7 ago. 2012

AZAÑA Y LOS SOCIALISTAS EN EL PODER (IV)

La cuestión de las Fuerzas Armadas estaba también planteada.  Azaña siguió con las reformas militares, en su deseo de "republicanizar" el ejército.  Creó un cuerpo de suboficiales, a los que se daba más responsabilidad, así como un cuerpo auxiliar de técnicos (CASE).
Tomó otra serie de medidas, con las que la opinión militar se mostró más disconforme: redujo el número de academias militares de cinco a dos; subordinó los  tribunales militares al Tribunal Supremo civil... Muchos vieron un ataque al espíritu castrense en el hecho de que se obligara a los militares a pasar por unos estudios universitarios.  Como el ejército había sido reducido a menos de la mitad, también se pasó a la reserva a los generales sin nombramiento en los últimos seis meses.  Con esta medida, el gobierno se liberaba de generales considerados "hostiles" a la República, como Mola, Saliquet, Orgaz, Millán Astray y González de Lara.  
Otro caso espinoso fue el de la Guardia Civil.  Creada hacía casi un siglo, había cumplido muy bien su cometido para combatir el bandidaje en los caminos.  A partir de la segunda mitad del siglo XIX se extendieron sus funciones a la de mantener el orden público, interviniendo en los desórdenes en los medios rurales y urbanos.  En esta situación, la Guardia Civil era vista por ciertos sectores populares como un cuerpo hostil de 25.000 hombres bien armados.
Debido a su eficacia, el ministro de la Gobernación siempre la había protegido.  En abril de 1931 su jefe era el prestigioso general José Sanjurjo, quien, aunque había declarado su lealtad a la República, no podía evitar que las multitudes gritaran "¡Abajo la Guardia Civil!", ni que gran parte de sus miembros tuvieran sentimientos monárquicos.

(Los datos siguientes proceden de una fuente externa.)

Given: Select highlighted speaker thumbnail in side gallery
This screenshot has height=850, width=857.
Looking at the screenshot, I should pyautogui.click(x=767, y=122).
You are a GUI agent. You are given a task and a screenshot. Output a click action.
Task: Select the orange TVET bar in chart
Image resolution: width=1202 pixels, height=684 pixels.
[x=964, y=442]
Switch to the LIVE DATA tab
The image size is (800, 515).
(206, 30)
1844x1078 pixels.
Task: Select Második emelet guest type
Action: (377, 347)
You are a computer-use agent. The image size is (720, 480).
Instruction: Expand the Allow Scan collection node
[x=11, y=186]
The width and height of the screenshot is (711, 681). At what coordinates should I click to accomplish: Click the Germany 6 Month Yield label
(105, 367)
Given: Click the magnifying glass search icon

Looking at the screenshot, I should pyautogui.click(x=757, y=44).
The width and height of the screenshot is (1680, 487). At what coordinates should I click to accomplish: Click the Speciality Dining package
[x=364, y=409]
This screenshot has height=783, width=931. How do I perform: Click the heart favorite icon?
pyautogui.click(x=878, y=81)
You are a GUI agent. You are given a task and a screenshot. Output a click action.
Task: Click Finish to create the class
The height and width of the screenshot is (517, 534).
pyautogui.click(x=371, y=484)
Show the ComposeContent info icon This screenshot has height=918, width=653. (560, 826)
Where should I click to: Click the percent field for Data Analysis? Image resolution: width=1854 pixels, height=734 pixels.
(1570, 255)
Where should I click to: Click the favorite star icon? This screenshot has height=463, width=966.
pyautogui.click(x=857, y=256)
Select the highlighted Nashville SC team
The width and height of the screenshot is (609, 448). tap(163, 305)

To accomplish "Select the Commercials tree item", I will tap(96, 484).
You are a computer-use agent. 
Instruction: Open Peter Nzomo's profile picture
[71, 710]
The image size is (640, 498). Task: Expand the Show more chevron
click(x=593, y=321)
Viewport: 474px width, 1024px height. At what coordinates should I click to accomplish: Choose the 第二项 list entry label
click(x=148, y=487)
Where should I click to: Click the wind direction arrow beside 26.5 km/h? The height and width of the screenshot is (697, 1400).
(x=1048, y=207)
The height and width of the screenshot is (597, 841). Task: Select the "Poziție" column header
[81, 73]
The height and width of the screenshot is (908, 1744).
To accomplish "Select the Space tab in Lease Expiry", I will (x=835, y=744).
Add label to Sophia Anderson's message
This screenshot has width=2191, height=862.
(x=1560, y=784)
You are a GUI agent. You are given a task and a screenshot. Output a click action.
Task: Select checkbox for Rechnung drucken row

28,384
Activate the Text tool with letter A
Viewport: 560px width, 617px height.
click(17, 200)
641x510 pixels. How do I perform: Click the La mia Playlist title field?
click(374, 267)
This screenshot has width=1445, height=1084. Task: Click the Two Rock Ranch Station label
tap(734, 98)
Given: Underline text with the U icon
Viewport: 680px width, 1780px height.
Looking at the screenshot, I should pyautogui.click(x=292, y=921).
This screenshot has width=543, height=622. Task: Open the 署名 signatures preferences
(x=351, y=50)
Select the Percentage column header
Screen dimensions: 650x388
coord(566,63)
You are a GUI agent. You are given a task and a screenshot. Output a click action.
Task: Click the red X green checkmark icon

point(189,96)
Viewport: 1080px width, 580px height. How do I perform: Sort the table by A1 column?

El nombre de dos pueblos, Castilblanco y Arnedo, sensibilizaron a la opinión pública de todo el país.
La España rural estaba sufriendo un agudo paro obrero y una gran tensión social.
El 20 de diciembre de 1931 los campesinos del pueblo extremeño de Castilblanco se manifestaron pacíficamente pidiendo trabajo.  La Guardia Civil disolvió la manifestación de forma también pacífica.  El día 30, los campesinos volvieron a manifestarse sin incidentes, para pedir el traslado del jefe local de la Guardia Civil.  El día 31, el alcalde, que no permitió manifestaciones, envió a la Guardia Civil a hablar con el presidente de la Casa del Pueblo para que fuera cancelada la manifestación prevista para ese día.  mientras tanto, un grupo de mujeres insultó a los cuatro guardias encargados de la gestión e intentó penetras en la casa. Tratando los guardias de impedirlo, se produjo un disparo, y una muchedumbre de irritados campesinos cayó sobre los cuatro hombres, que fueron linchados sin piedad.  El país se estremeció de horror.  El ministro de la Gobernación, Casares Quiroga, asistió al entierro y declaró públicamente que la conducta de la Guardia Civil había sido intachable.
El doctor Marañón escribió en "El Sol" que este hecho podía ser comparado con el narrado por Lope de Vega en su famoso drama "Fuente Ovejuna", en el cual un grupo de aldeanos asesinan a un odiado comendador particularmente cruel.  Cuando los jueces reales les preguntaron quién mató al comendador, los aldeanos contestaron unánimemente: "Fuente Ovejuna, Señor".
Los dirigentes locales fueron juzgados y el tribunal pronunció seis sentencias de muerte, conmutadas por cadena perpetua.
En Arnedo, el 5 de enero de 1932, otra multitud prorrumpió en gritos contra la Guardia Civil, insultándoles y pidiendo su disolución.  Como resultado del incidente, murieron seis personas, de ellas cuatro mujeres y un niño, y dieciséis resultaron heridas de diversa consideración.  Un mes después, Sanjurjo era destituido y sustituido por el general Cabanellas.  Aparecieron críticas públicas contra el ejército y la Guardia Civil; los incidentes menudeaban, y la tensión, como en el caso de la problemática religiosa, presagiaba tiempos difíciles.